Over dessert a while ago I got into a detailed discussion with a program manager who had found himself dealing with a new governance group. The new group did not know a great deal about the program.
At the first meeting they started querying how the program activities were actually going to achieve the very high-level outcomes that had been set for the program. This is actually encouraging in that it is something that a governance group should concern itself with!
However the program manager's complaint was that he had a clear concept of this connection and that it has been implicitly understood by the previous governance group but now the new group was querying it.
The problem here is probably just one of communication. We are living in an environment where there is a wide-spread demand that outcomes be 'true outcomes'. As a result the wording of outcomes is being struck at a very high-level. This tends to open up the 'gap' between program activities and outcomes because outcomes are heading off into the stratosphere in the quest of being 'true-outcomes'.
Dealing with this problem is discussed in the outcomes theory principle that All levels of a program's outcomes model should be visible.
This principle holds that every program needs to work out the links between its activities/outputs and outcomes, but that just working this out is not sufficient. If the rationale for the links is buried in long text-based program documentation it's not really of much use in the cut and thrust of real-world program management.
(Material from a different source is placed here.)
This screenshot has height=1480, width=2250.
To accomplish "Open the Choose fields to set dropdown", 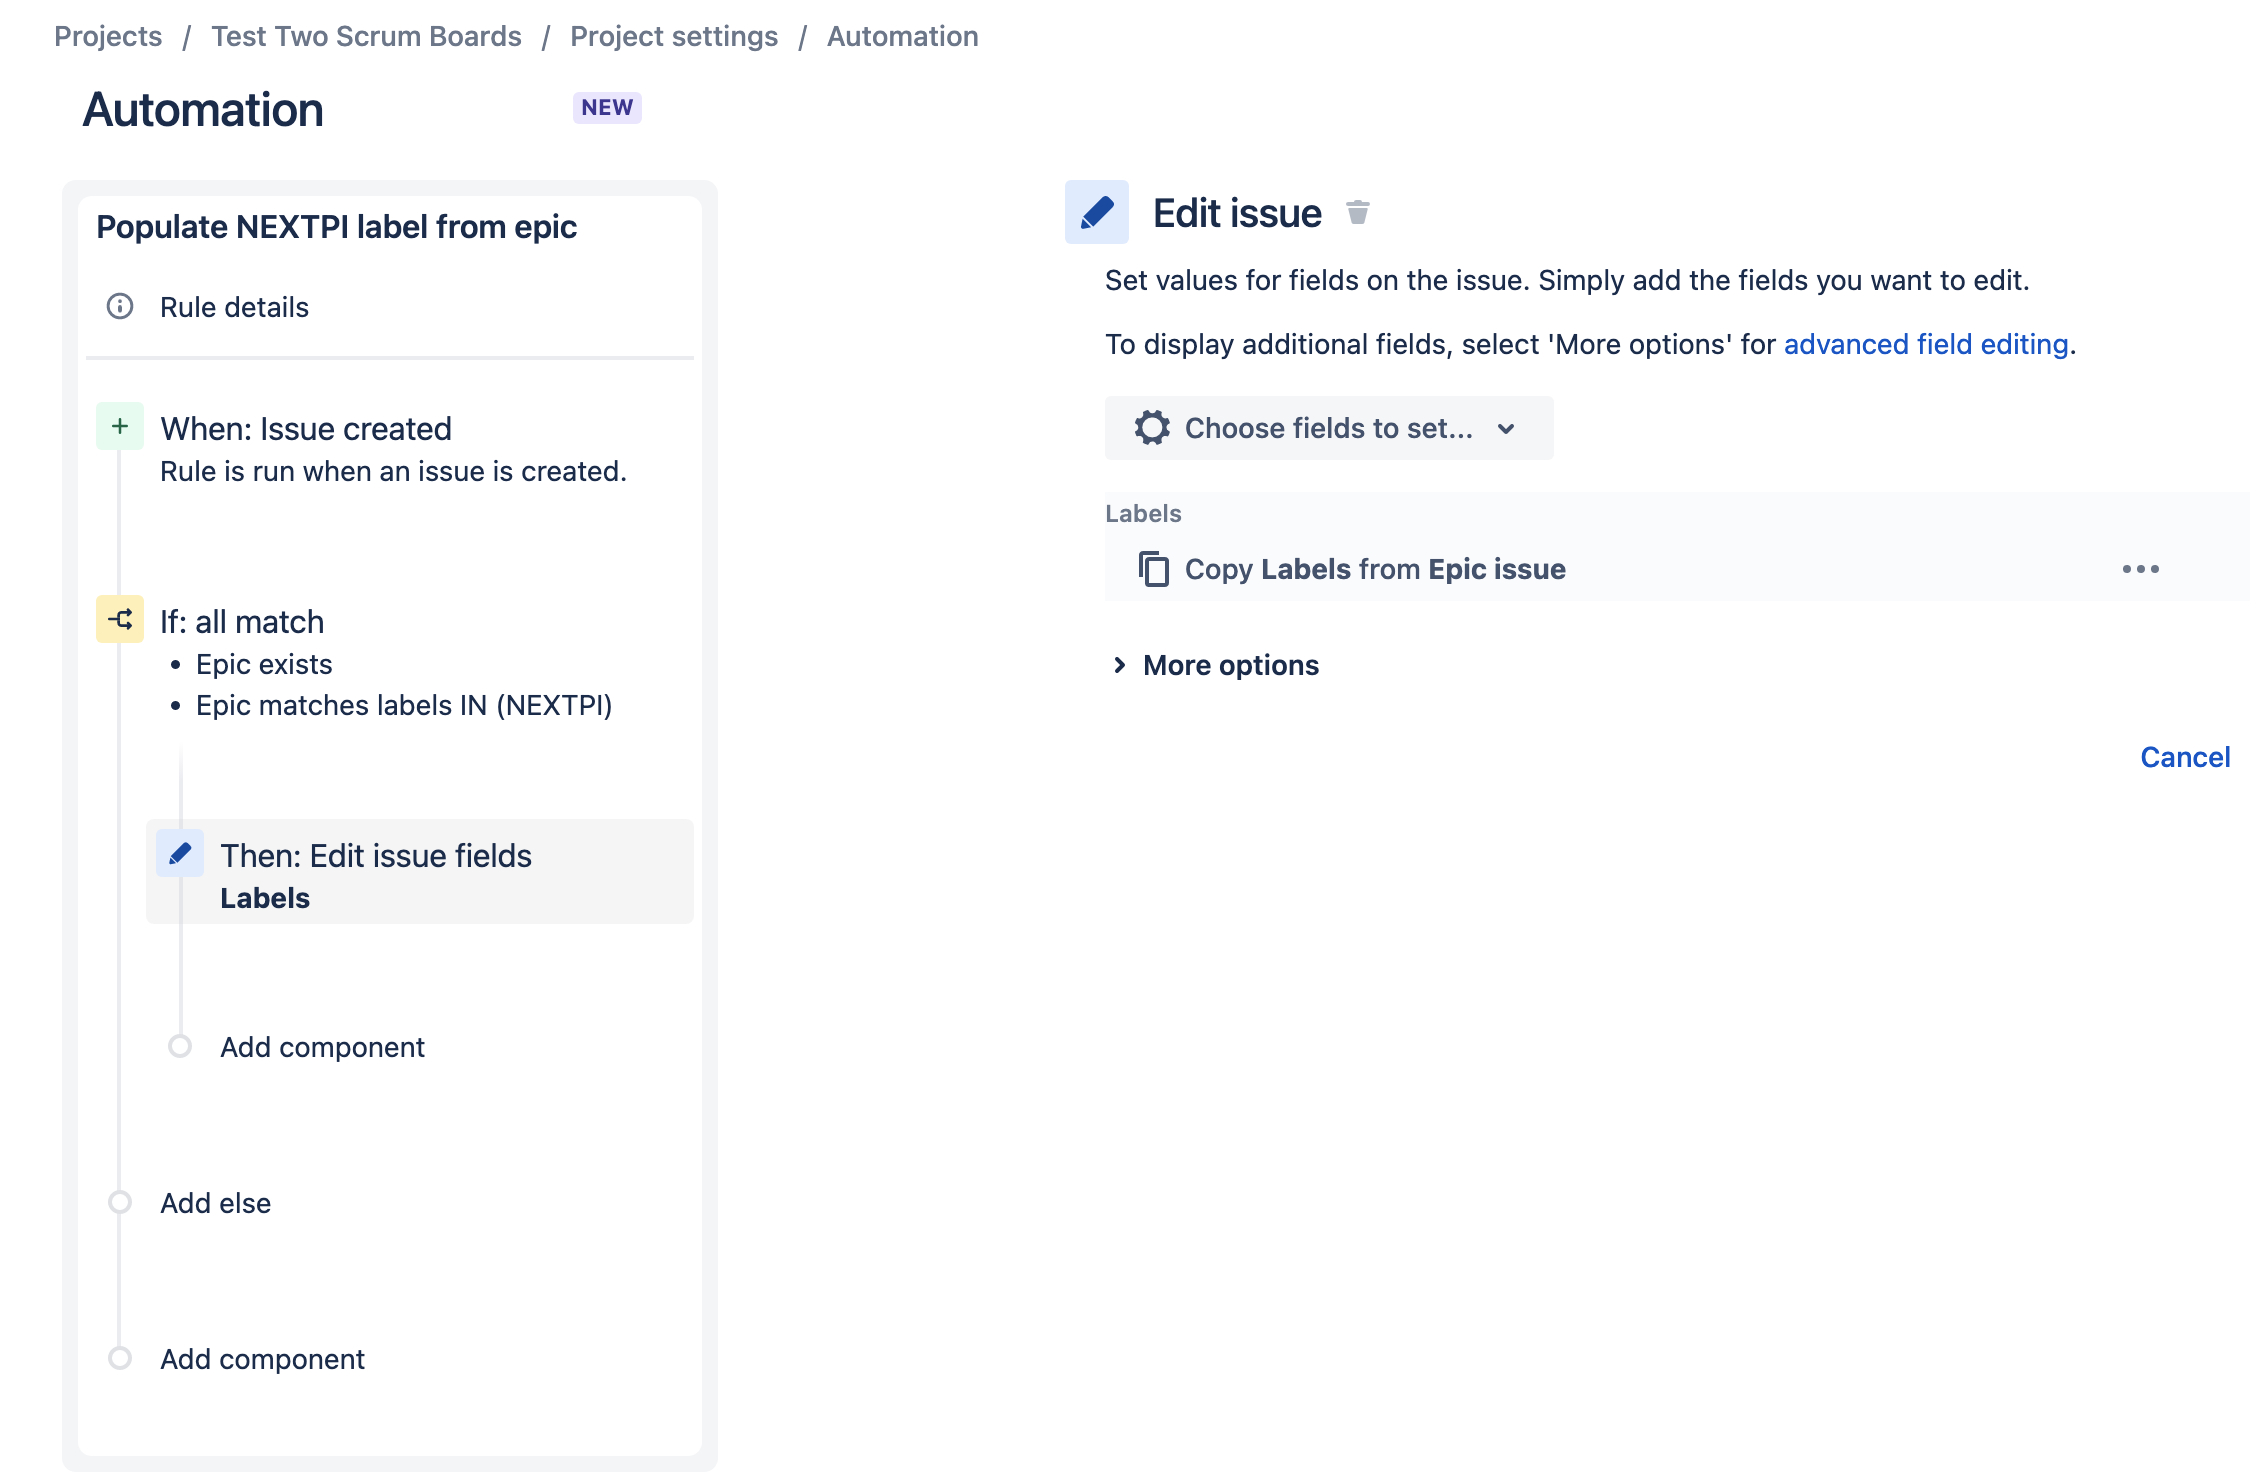I will (1328, 428).
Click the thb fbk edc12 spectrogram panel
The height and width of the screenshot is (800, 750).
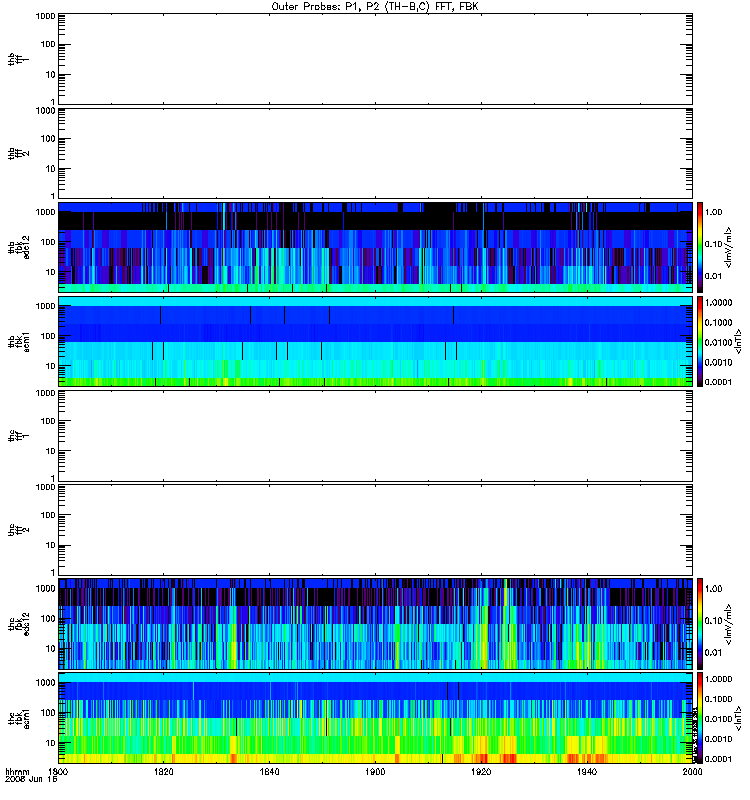375,247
Just a few comments at a governance group can be enough to cast doubt on whether a whole program is justified.
One approach is to refer governance groups to some detailed text-based documentation that exhaustively sets out the links between activities/outputs and outcomes. However in the middle of a governance group meeting it's usually not practical to tell people they need to read 50 pages of documentation describing the program rationale and that that will clarify everything for them!
Even if you've circulated it previously, you really can't be assured that they've all read such documentation. What a program manager usually does when challenged by a governance group in this way is that the manager tries to verbally summarize the links between activities and high-level outcomes as they see them. Depending on the time available, their eloquence, and the predisposition of the governance group members, this may, or may not, work.
A better way is to always use a full visual outcomes model of the program as the basic framework against which all discussions about the program take place. In this case the program manager could have put a poster of the model on the wall and distributed such a model to the governance group at its first meeting. They could have also presented discussion about program activities/outputs with such a visual model.
When governance groups work with such a visual model they tend to immediately see that the work has been done setting out the links between program activities/outputs and high-level outcomes.
The accessibility of the visual model also means that the governance group is in a better position to quickly query the logic of the connection between activities/outputs and outcomes if they wish. A visual outcomes model provides them with a technical working tool to trace through the logic of claims about the way in which a program will have an effect on high-level outcomes.
The fact that a visual outcomes model can be used for all aspects of program planning, monitoring and evaluation means that there are plenty of opportunities to get a governance group familiar with it and short circuit the type of problem the program manager found himself in.
And it's not just governance groups that can be worked with in this way. Any group of stakeholders or decision-makers can be communicated with using a visual model and therefore avoiding the problem of a 'gap' opening up between lower-level activities/outputs and higher-level outcomes.